> What the task requires:
Which of the lines below mention the word "chart"? Pull each one out.

> Data supplied:
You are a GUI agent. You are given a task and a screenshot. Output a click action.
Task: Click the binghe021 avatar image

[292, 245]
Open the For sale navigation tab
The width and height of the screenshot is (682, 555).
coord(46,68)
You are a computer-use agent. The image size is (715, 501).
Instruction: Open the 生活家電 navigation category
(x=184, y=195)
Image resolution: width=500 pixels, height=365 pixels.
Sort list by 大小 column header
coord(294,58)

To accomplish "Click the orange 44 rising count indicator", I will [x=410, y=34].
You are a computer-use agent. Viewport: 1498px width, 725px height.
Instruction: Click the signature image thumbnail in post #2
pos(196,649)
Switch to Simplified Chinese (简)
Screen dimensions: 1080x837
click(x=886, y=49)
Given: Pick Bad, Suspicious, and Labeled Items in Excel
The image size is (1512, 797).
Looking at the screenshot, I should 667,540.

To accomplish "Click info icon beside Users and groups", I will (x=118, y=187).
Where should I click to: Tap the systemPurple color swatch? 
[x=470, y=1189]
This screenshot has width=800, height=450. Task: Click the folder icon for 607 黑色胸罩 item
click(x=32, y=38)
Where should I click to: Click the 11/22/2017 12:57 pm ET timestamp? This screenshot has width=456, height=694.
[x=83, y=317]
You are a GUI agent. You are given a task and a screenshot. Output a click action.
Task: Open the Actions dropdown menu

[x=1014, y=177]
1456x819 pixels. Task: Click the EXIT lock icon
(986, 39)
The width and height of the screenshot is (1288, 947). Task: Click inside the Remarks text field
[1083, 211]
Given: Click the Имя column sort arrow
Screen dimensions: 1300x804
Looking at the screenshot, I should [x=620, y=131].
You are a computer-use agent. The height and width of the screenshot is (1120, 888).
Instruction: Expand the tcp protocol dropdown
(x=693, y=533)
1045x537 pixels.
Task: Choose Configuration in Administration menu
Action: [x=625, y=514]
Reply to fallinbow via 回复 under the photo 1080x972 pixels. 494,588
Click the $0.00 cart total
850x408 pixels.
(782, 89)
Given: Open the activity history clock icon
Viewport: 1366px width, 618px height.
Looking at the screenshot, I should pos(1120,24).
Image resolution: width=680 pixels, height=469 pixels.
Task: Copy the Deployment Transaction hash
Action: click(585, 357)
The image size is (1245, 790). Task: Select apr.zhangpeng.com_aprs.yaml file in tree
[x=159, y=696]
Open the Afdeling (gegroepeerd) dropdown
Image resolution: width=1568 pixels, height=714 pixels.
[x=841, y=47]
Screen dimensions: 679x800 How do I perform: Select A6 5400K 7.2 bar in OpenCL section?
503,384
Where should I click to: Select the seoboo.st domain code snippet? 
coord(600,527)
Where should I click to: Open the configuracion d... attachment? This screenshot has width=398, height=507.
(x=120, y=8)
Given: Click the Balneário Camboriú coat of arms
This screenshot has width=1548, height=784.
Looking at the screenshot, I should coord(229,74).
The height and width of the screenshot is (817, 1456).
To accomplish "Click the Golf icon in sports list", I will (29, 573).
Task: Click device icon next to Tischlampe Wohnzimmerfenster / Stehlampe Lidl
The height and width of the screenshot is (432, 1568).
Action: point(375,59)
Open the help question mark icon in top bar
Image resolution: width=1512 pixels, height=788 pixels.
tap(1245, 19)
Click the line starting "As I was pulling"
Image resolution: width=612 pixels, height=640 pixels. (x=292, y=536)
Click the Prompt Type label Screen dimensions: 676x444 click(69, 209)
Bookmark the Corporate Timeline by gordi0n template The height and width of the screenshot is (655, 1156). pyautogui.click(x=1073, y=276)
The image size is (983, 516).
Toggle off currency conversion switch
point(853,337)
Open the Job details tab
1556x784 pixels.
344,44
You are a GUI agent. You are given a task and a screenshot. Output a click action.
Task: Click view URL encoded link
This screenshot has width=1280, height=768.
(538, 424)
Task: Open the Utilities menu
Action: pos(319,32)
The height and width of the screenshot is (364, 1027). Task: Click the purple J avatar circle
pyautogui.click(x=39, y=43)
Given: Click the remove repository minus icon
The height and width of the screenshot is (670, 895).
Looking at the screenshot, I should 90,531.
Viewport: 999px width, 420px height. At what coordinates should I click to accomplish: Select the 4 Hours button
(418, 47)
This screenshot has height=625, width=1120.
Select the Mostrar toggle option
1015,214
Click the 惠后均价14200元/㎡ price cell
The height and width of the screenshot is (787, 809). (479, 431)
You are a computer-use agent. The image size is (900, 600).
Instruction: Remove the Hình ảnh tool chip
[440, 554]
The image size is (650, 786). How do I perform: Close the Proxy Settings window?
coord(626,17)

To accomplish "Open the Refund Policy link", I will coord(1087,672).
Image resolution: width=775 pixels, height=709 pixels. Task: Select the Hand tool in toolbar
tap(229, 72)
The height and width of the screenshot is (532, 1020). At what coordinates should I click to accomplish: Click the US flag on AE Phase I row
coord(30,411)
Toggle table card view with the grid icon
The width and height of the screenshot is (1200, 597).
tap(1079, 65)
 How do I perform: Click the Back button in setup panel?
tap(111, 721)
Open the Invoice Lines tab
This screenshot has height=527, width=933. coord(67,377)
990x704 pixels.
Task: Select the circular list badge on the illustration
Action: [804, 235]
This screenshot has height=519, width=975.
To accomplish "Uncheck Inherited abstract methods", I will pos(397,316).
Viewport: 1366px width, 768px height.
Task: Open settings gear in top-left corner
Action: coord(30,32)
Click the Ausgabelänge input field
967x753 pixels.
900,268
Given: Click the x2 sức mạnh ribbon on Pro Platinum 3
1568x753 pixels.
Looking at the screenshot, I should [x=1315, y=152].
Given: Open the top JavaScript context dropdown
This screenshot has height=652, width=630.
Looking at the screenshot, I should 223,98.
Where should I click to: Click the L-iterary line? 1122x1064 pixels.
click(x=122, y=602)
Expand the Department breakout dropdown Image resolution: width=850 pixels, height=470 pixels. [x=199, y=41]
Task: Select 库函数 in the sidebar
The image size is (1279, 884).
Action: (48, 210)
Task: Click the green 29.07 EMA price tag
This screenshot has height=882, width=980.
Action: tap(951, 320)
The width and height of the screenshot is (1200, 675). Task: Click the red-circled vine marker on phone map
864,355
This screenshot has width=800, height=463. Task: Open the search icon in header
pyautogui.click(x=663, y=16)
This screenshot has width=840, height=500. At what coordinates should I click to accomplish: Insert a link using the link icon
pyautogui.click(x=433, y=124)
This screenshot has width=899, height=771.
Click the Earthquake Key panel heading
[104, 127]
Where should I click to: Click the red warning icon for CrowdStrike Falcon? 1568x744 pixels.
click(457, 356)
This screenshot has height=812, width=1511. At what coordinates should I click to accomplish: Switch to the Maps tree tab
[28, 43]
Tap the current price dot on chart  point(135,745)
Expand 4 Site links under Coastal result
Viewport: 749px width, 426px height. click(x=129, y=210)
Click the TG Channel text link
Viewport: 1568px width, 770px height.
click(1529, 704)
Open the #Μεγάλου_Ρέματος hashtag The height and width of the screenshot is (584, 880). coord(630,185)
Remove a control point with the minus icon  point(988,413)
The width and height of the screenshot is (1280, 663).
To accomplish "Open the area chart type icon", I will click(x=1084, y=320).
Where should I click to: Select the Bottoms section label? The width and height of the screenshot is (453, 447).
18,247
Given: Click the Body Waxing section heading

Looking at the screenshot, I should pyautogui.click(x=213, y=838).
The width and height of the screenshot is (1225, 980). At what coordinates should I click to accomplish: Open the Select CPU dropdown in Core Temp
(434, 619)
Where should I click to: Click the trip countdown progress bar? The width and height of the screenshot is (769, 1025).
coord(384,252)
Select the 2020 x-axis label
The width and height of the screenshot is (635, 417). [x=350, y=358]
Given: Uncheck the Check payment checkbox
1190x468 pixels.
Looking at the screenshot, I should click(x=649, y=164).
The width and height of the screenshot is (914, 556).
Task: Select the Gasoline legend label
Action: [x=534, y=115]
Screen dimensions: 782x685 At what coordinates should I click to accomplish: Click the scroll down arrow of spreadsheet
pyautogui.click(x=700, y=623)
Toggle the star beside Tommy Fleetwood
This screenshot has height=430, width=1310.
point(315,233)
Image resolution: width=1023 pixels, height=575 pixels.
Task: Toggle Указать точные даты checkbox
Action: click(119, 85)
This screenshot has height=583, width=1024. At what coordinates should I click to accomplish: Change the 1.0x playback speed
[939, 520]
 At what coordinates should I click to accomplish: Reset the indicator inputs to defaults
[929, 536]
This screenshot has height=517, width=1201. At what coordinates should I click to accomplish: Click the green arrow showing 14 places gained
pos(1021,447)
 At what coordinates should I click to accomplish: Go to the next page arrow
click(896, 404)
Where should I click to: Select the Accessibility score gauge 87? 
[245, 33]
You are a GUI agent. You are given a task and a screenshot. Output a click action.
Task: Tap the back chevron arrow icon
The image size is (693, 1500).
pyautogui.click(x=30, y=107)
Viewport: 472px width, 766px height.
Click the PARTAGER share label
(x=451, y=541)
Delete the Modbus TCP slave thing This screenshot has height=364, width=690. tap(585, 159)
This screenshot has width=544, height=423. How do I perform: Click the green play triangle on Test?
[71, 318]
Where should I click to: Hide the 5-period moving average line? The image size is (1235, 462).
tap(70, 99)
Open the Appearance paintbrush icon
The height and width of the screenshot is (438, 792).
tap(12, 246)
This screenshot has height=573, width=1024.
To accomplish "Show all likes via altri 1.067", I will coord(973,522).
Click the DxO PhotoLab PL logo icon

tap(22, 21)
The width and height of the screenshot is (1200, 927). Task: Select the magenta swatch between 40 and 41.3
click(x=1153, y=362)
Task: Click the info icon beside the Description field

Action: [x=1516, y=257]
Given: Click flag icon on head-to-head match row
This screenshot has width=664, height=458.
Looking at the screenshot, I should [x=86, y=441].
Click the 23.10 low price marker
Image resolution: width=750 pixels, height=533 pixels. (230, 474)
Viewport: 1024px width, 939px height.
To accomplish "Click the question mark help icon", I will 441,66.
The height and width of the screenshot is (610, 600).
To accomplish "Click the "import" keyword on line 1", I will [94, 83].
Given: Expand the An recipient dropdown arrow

> Response to this exercise:
Tap the current price dot on chart  point(135,745)
To accomplish "Open the area chart type icon", I will click(x=1084, y=320).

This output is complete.